La Ligue arabe doit se réunir en urgence mercredi.

La Turquie et l'Afrique du Sud ont rappelé leur ambassadeur en Israël. L'Irlande a convoqué l'ambassadeur israélien à Dublin, le premier pays de l'Union européenne à le faire.

Le président français Emmanuel Macron a condamné les «violences des forces armées israéliennes».

L'UE et Londres ont appelé à la retenue, tout comme Pékin en s'adressant «surtout» à Israël.
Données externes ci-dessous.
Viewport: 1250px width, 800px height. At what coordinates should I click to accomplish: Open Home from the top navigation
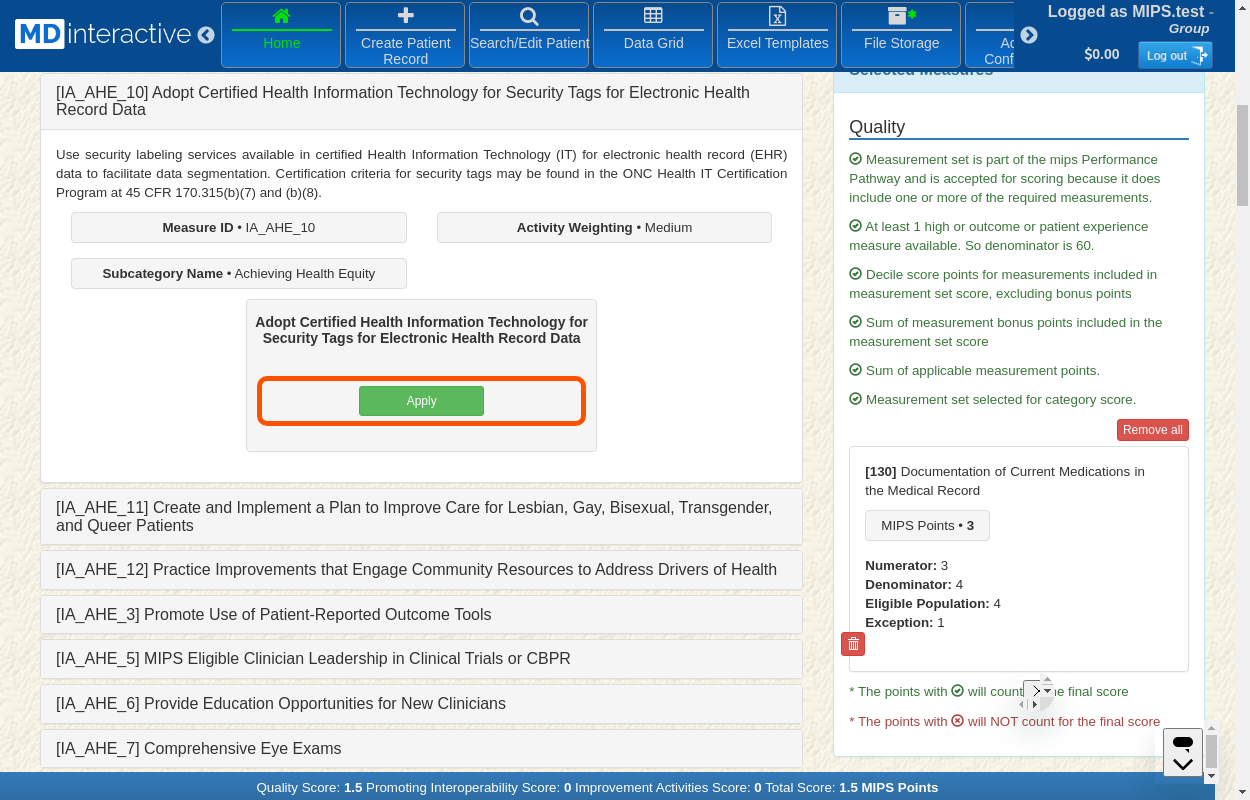pos(281,34)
Les États-Unis ont bloqué lundi soir l'adoption d'un communiqué du Conseil de sécurité qui entendait exprimer son «indignation» «face à la mort de civils palestiniens exerçant leur droit à manifester pacifiquement».

Amnesty International a évoqué des «crimes de guerre» israéliens, tandis que Human Rights Watch (HRW) a parlé d'un «bain de sang que n'importe qui aurait pu voir venir».

Et maintenant ?

Le Hamas a indiqué que le mouvement allait se poursuivre. Khalil al-Hayya, un responsable, a laissé entendre que les groupes armés, officiellement à l'écart de la mobilisation, pourraient s'en mêler, sans qu'il soit possible d'évaluer le sérieux de la menace.

L'armée israélienne s'est dite prête à une poursuite des évènements.

Difficile de prédire l'évolution de la situation. Le ramadan commence mercredi ou jeudi. L'impact que pourrait avoir le mois de jeûne, synonyme traditionnellement d'un ralentissement des activités, n'est pas mesurable.